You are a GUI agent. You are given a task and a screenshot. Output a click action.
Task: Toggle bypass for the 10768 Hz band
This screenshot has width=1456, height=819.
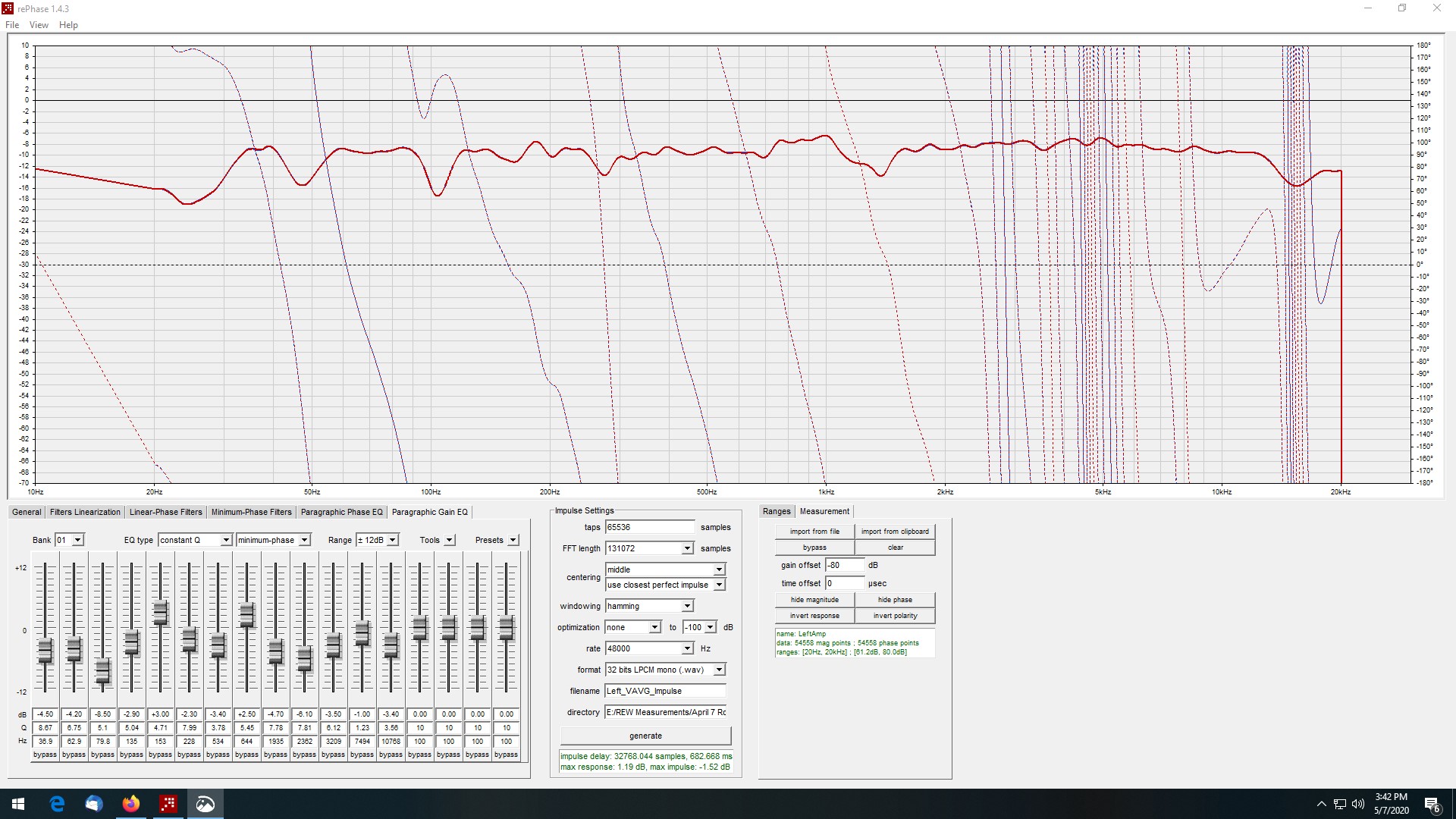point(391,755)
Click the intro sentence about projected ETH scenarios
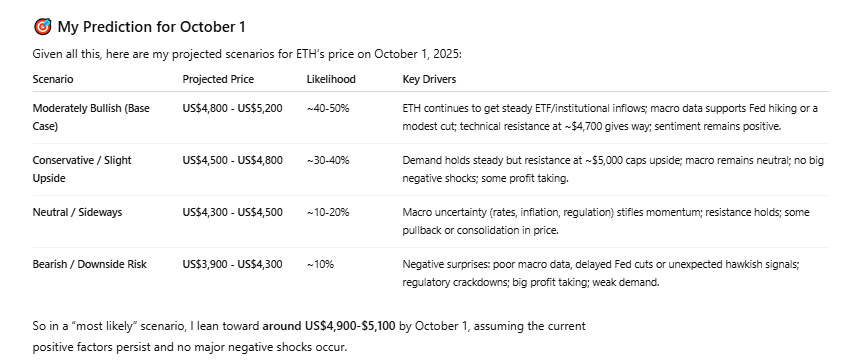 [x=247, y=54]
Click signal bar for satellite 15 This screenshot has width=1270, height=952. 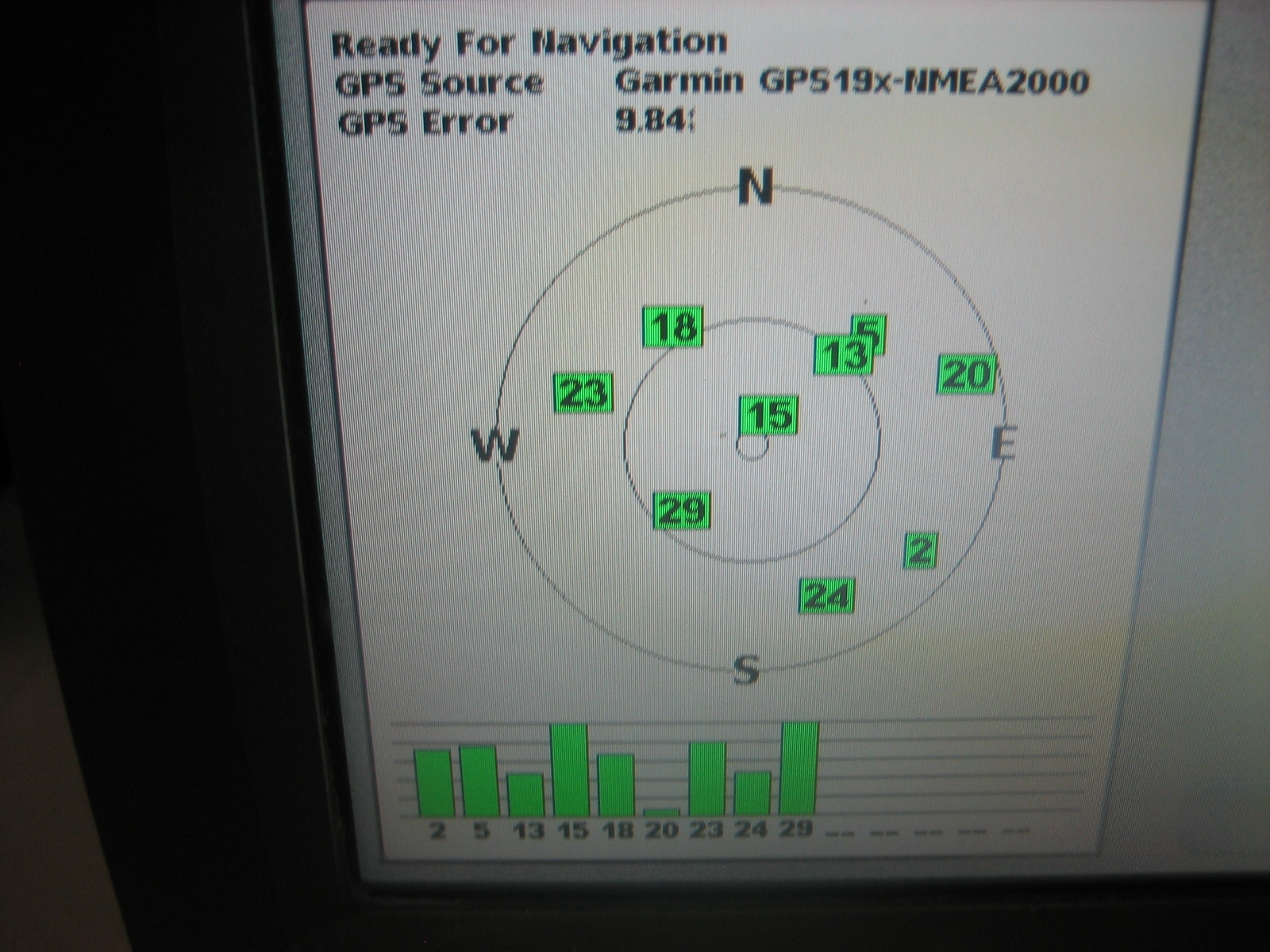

• _GOAL OF THE EXERCISE_
Set down the records exactly, without the pictures.

• _RESULT_
You are a GUI agent. You are given a task and a screenshot. Output a click action.
Task: Toggle bypass for the 10768 Hz band
This screenshot has width=1456, height=819.
point(391,755)
Click the intro sentence about projected ETH scenarios
 [x=247, y=54]
Click signal bar for satellite 15 This screenshot has width=1270, height=952. 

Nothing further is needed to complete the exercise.